[Pw_forum] Use of pool

Axel Kohlmeyer akohlmey at cmm.chem.upenn.edu
Wed Mar 4 03:51:22 CET 2009

On Tue, Feb 24, 2009 at 1:45 AM, Huiqun Zhou <hqzhou at nju.edu.cn> wrote:
> Dear list users:

hi all,

> I happened to test duration times of calculating the system I'm
> investigating against number of pools used. There are totally
> 36 k points.

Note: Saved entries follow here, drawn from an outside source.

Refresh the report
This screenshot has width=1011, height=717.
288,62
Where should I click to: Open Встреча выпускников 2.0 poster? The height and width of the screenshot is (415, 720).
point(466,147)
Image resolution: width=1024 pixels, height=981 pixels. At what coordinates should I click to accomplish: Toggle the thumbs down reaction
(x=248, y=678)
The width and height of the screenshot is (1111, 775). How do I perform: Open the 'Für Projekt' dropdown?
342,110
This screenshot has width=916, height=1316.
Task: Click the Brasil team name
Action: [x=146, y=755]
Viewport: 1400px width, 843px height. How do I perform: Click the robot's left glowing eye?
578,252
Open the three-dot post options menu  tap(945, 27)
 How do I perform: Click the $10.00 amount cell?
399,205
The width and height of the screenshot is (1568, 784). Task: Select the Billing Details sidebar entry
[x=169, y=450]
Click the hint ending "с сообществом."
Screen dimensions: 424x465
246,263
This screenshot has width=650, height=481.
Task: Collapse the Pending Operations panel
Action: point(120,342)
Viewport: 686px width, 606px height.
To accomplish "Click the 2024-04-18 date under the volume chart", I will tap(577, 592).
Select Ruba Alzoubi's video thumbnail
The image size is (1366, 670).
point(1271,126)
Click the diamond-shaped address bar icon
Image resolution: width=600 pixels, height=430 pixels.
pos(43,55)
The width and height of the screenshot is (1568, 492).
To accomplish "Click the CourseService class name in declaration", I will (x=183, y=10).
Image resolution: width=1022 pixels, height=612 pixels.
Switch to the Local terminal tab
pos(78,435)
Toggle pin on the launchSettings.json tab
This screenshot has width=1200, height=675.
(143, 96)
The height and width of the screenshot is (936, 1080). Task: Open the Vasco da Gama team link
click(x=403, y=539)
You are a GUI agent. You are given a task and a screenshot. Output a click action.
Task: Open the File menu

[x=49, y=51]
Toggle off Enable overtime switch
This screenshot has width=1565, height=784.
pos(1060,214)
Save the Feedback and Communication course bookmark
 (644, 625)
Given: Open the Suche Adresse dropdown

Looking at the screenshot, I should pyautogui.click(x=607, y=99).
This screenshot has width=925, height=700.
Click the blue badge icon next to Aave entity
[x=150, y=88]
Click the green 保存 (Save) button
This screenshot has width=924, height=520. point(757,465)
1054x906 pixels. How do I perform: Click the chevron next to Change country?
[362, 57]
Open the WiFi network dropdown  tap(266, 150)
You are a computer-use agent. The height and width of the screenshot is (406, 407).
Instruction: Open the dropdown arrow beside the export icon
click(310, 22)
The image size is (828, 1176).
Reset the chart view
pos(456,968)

But the results surprised me quite a lot.
> no pool:  6m21.02s CPU time,     6m45.88s wall time
> 2 pools:  7m19.39s CPU time,     7m38.99s wall time
> 4 pools: 11m59.09s CPU time,    12m14.66s wall time
> 8 pools: 21m28.77s CPU time,    21m38.71s wall time
> The machine I'm using is an AMD box with 2 quad core shanghai.
> Is my understanding of usage of pool wrong?

sorry for replying to an old mail in this thread, but it has the
proper times to compare to. the input you sent me, does not
seem to be the exactly the same as the one you used for the
benchmarks (rather a bit larger). but i reduced the number of
k-points to yield 36 and have some numbers here.
this is on dual intel quad core E5430 @ 2.66GHz cpus with 8GB DDR2 ram.
i also modified the input to set wfcdir to use the local scratch rather than my
working directory (as this is on an NFS server) and test with
disk_io='high' and 'low'.
on a single node (always with 8 MPI tasks) i get:

1node-1pools-high.out:     PWSCF        : 18m55.62s CPU time,    26m
7.20s wall time
1node-2pools-high.out:     PWSCF        : 14m46.03s CPU time,    18m
0.26s wall time
1node-4pools-high.out:     PWSCF        : 14m 5.27s CPU time,
16m44.03s wall time
1node-8pools-high.out:     PWSCF        : 32m29.71s CPU time,    35m
0.35s wall time

1node-1pools-low.out:     PWSCF        : 18m36.88s CPU time,
19m24.71s wall time
1node-2pools-low.out:     PWSCF        : 15m 0.98s CPU time,
15m42.56s wall time
1node-4pools-low.out:     PWSCF        : 14m 6.97s CPU time,
14m55.57s wall time
1node-8pools-low.out:     PWSCF        : 31m51.68s CPU time,
32m46.77s wall time

so the result is not quite as drastic, but with 8 pools on the node,
the machine is suffering.
one can also see that disk_io='low' is helping to reduce waiting time
(disk_io='high' still
writes files into the working directory, which is on slow NFS). so for
my machine it looks
as if 4 pools is the optimal compromise. to further investigate
whether pools or gspace
parallelization is more efficient i then started to run the same job
across multiple nodes.
this uses only 4 cores per node, i.e. the total number of mpi tasks is still 8.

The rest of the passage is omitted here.